Die Aufnahme ins Gubener Mutterhaus war dabei laut Wolfgang Rose zunächst ein bürokratisches Verfahren gewesen, bei dem die eingereichten Bewerbungspapiere – insbesondere der Geburts- und Taufschein, der Lebenslauf, das seelsorgerische Zeugnis und das ärztliche Gesundheitszeugnis – eine bedeutende Rolle spielten. Im Gegensatz zu diesen „äußeren Dingen“ hätten die „inneren Dinge“ sehr viel mehr Zeit in Anspruch genommen: „Es war ein längerer spiritueller Prozess, den eine Reihe von Ritualen begleitete und der seinen Höhepunkt in der Einsegnung zur Diakonisse fand“ (S. 56). Wie der Autor weiterhin darlegt, war Religiosität stets ein zentrales Moment für das Handeln der Gubener Schwestern, auch wenn es in den Bewerbungsunterlagen manchmal in den Hintergrund tat und im bürokratischen Aufnahmeverfahren teilweise von anderen Erwartungen überdeckt wurde. Diakonisse zu sein habe nicht nur einen sozialen Status der betreffenden Person markiert, sondern sei zugleich auch aufs Engste mit der religiösen Praxis – im Fall des Gubener Mutterhauses mit der lutherischen Form des christlichen Glaubens – verbunden gewesen. Die Akzeptanz der religi sen Seite des diakonischen Wirkens sei mit der zunehmenden Säkularisierung der Gesellschaft immer geringer und damit ihre Durchführung schwieriger geworden. Gleichwohl lasse sich „ohne diese starke religiöse Bindung […] der teilweise aufopfernde Dienst für schwache, kranke, behinderte oder sozial benachteiligte Menschen, den die Gubener Schwestern mehr als ein Jahrhundert lang leisteten, nicht erklären“ (S. 74).

▶ [Arbeitsauftrag] Führen Sie den Text über die Diakonissen des Gubener Mutterhauses im Anschluss an seinen letzten Satz fort.

▶ [Inhalt des Materials]
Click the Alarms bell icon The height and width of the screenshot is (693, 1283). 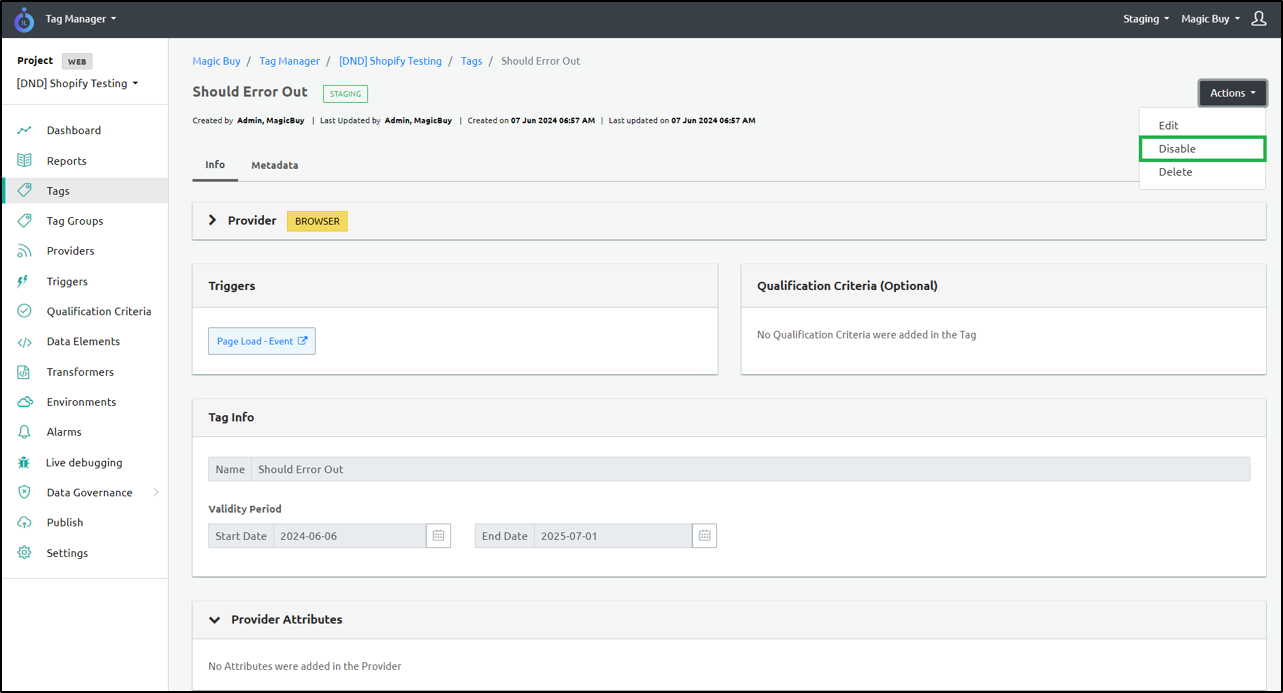(x=24, y=432)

▶ [Antwort]
Frauen, die in die „Dienstgemeinschaft“ der Gubener Schwestern eintraten, begaben sich nach Wolfgang Rose in ein patriarchales Arbeitsverhältnis. In dem Kaiserswerther Modell der weiblichen Diakonie, das auch in Guben galt, sei das Mutterhaus als bürgerliche Familie angelegt gewesen. Der Pastor als Vorsteher übernahm dabei die Vaterrolle, während die Oberin als Mutter angesehen wurde. Die Diakonissen waren demnach ihre Kinder, denen ihre Sorge galt, solange sie Teil der „Familie“ waren, auch im Fall von Krankheit oder dauernder Arbeitsunfähigkeit. „Die Kehrseite dieser sozialen Absicherung“, so der Autor, „war die bedingungslose Unterordnung unter die Anordnungen der Mutterhausleitung“ (S. 101).
Die Glaubens- und Dienstgemeinschaft des Gubener Mutterhauses, die sich weitgehend aufgrund vorgegebener Bedingungen konstituierte, wurde während der Zeit der nationalsozialistischen Gewaltherrschaft mitunter auf harte Proben gestellt, wie der Autor am Schicksal von Maria Oppenheimer zeigt. Die Diakonisse jüdischer Herkunft wurde aus dem Beruf vertrieben und ins Warschauer Ghetto deportiert, wo sie vermutlich starb. Die persönlich loyale Haltung der Mutterhausleitung gegenüber ihrer stigmatisierten Schwester reichte nicht aus, um sie vor der Vernichtung zu bewahren. Auch ihre Mitschwestern waren dazu nicht in der Lage, bekundeten aber ihre freundschaftliche Verbundenheit – auch gegen das von der nationalsozialistischen Obrigkeit postulierte Kontaktverbot zu „Nichtariern“.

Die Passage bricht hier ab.